Can you write out all of the records below again, substituting "screen assistant" for every "GUI agent" and keeping everything else unchanged?

● **The input**:
************

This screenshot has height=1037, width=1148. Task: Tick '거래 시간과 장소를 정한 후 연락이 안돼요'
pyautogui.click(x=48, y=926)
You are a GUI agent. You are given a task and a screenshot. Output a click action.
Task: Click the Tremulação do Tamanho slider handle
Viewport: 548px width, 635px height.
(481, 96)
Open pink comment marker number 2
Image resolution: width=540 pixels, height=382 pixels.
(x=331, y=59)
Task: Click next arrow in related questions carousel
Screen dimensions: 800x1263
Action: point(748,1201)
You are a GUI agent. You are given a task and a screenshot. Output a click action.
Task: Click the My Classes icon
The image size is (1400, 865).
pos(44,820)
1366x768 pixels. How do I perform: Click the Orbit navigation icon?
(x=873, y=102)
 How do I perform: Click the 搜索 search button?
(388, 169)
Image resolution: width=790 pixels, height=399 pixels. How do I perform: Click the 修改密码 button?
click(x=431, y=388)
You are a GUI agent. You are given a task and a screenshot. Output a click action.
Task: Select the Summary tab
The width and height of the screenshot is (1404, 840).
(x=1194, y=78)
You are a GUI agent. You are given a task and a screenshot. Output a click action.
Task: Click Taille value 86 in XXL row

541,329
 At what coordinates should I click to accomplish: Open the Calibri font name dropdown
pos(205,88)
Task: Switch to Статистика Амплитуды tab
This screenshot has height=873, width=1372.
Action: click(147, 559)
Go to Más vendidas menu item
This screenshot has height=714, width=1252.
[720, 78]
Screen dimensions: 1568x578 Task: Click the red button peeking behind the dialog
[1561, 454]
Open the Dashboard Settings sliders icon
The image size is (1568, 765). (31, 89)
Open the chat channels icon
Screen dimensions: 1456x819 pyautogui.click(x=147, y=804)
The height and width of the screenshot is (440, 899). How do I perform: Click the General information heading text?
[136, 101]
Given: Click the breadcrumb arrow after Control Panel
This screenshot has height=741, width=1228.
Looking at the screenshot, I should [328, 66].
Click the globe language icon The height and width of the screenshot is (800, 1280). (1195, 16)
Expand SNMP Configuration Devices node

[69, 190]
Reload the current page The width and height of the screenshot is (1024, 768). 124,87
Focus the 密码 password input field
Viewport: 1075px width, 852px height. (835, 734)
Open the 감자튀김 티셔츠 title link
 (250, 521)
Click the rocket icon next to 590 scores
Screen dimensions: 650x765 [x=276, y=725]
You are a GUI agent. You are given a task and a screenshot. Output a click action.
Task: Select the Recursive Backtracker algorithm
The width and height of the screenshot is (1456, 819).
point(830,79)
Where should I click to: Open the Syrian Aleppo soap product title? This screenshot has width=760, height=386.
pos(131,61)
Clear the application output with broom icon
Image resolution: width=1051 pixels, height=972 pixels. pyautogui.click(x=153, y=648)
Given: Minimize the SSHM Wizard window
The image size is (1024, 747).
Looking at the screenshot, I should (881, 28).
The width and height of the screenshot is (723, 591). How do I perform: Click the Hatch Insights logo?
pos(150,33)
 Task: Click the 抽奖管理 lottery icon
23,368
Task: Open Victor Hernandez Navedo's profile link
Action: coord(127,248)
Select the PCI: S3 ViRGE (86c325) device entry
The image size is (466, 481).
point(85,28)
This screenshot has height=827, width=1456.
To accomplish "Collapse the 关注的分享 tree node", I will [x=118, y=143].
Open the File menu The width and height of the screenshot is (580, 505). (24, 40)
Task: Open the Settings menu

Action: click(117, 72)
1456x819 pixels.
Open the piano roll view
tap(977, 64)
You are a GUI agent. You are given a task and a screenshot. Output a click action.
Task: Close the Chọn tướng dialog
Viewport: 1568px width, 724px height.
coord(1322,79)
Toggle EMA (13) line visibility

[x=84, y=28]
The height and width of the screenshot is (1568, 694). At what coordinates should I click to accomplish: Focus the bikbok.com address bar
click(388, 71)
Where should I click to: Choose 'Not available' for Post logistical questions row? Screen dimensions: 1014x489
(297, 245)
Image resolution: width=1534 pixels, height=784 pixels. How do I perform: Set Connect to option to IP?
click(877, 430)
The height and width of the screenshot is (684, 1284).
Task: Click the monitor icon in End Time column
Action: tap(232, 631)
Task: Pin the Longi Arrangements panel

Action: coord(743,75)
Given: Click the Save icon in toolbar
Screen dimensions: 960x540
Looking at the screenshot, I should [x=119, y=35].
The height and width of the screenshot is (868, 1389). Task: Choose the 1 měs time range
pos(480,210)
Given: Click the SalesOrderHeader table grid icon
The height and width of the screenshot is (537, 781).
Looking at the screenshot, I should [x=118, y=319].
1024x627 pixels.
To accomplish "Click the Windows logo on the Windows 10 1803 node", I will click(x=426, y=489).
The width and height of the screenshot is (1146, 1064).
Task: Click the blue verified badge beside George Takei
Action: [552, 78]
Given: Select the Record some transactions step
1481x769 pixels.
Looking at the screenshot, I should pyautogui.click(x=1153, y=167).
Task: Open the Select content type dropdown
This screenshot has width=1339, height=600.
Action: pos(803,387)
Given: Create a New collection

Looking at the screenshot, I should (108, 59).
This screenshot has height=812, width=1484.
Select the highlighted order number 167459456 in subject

************

● **Reply to the exercise**:
This screenshot has height=1037, width=1148. Task: Tick '거래 시간과 장소를 정한 후 연락이 안돼요'
pyautogui.click(x=48, y=926)
You are a screen assistant. You are given a task and a screenshot. Output a click action.
Task: Click the Tremulação do Tamanho slider handle
Viewport: 548px width, 635px height.
(481, 96)
Open pink comment marker number 2
Image resolution: width=540 pixels, height=382 pixels.
(x=331, y=59)
Task: Click next arrow in related questions carousel
Screen dimensions: 800x1263
Action: point(748,1201)
You are a screen assistant. You are given a task and a screenshot. Output a click action.
Task: Click the My Classes icon
The image size is (1400, 865).
pos(44,820)
1366x768 pixels. How do I perform: Click the Orbit navigation icon?
(x=873, y=102)
 How do I perform: Click the 搜索 search button?
(388, 169)
Image resolution: width=790 pixels, height=399 pixels. How do I perform: Click the 修改密码 button?
click(x=431, y=388)
You are a screen assistant. You are given a task and a screenshot. Output a click action.
Task: Select the Summary tab
The width and height of the screenshot is (1404, 840).
(x=1194, y=78)
You are a screen assistant. You are given a task and a screenshot. Output a click action.
Task: Click Taille value 86 in XXL row

541,329
 At what coordinates should I click to accomplish: Open the Calibri font name dropdown
pos(205,88)
Task: Switch to Статистика Амплитуды tab
This screenshot has height=873, width=1372.
Action: click(147, 559)
Go to Más vendidas menu item
This screenshot has height=714, width=1252.
[720, 78]
Screen dimensions: 1568x578 Task: Click the red button peeking behind the dialog
[1561, 454]
Open the Dashboard Settings sliders icon
The image size is (1568, 765). (31, 89)
Open the chat channels icon
Screen dimensions: 1456x819 pyautogui.click(x=147, y=804)
The height and width of the screenshot is (440, 899). How do I perform: Click the General information heading text?
[136, 101]
Given: Click the breadcrumb arrow after Control Panel
This screenshot has height=741, width=1228.
Looking at the screenshot, I should [328, 66].
Click the globe language icon The height and width of the screenshot is (800, 1280). (1195, 16)
Expand SNMP Configuration Devices node

[69, 190]
Reload the current page The width and height of the screenshot is (1024, 768). 124,87
Focus the 密码 password input field
Viewport: 1075px width, 852px height. (835, 734)
Open the 감자튀김 티셔츠 title link
 (250, 521)
Click the rocket icon next to 590 scores
Screen dimensions: 650x765 [x=276, y=725]
You are a screen assistant. You are given a task and a screenshot. Output a click action.
Task: Select the Recursive Backtracker algorithm
The width and height of the screenshot is (1456, 819).
point(830,79)
Where should I click to: Open the Syrian Aleppo soap product title? This screenshot has width=760, height=386.
pos(131,61)
Clear the application output with broom icon
Image resolution: width=1051 pixels, height=972 pixels. pyautogui.click(x=153, y=648)
Given: Minimize the SSHM Wizard window
The image size is (1024, 747).
Looking at the screenshot, I should (881, 28).
The width and height of the screenshot is (723, 591). How do I perform: Click the Hatch Insights logo?
pos(150,33)
 Task: Click the 抽奖管理 lottery icon
23,368
Task: Open Victor Hernandez Navedo's profile link
Action: coord(127,248)
Select the PCI: S3 ViRGE (86c325) device entry
The image size is (466, 481).
point(85,28)
This screenshot has height=827, width=1456.
To accomplish "Collapse the 关注的分享 tree node", I will [x=118, y=143].
Open the File menu The width and height of the screenshot is (580, 505). (24, 40)
Task: Open the Settings menu

Action: click(117, 72)
1456x819 pixels.
Open the piano roll view
tap(977, 64)
You are a screen assistant. You are given a task and a screenshot. Output a click action.
Task: Close the Chọn tướng dialog
Viewport: 1568px width, 724px height.
coord(1322,79)
Toggle EMA (13) line visibility

[x=84, y=28]
The height and width of the screenshot is (1568, 694). At what coordinates should I click to accomplish: Focus the bikbok.com address bar
click(388, 71)
Where should I click to: Choose 'Not available' for Post logistical questions row? Screen dimensions: 1014x489
(297, 245)
Image resolution: width=1534 pixels, height=784 pixels. How do I perform: Set Connect to option to IP?
click(877, 430)
The height and width of the screenshot is (684, 1284).
Task: Click the monitor icon in End Time column
Action: tap(232, 631)
Task: Pin the Longi Arrangements panel

Action: coord(743,75)
Given: Click the Save icon in toolbar
Screen dimensions: 960x540
Looking at the screenshot, I should [x=119, y=35].
The height and width of the screenshot is (868, 1389). Task: Choose the 1 měs time range
pos(480,210)
Given: Click the SalesOrderHeader table grid icon
The height and width of the screenshot is (537, 781).
Looking at the screenshot, I should [x=118, y=319].
1024x627 pixels.
To accomplish "Click the Windows logo on the Windows 10 1803 node", I will click(x=426, y=489).
The width and height of the screenshot is (1146, 1064).
Task: Click the blue verified badge beside George Takei
Action: [552, 78]
Given: Select the Record some transactions step
1481x769 pixels.
Looking at the screenshot, I should pyautogui.click(x=1153, y=167).
Task: Open the Select content type dropdown
This screenshot has width=1339, height=600.
Action: pos(803,387)
Given: Create a New collection

Looking at the screenshot, I should (108, 59).
This screenshot has height=812, width=1484.
Select the highlighted order number 167459456 in subject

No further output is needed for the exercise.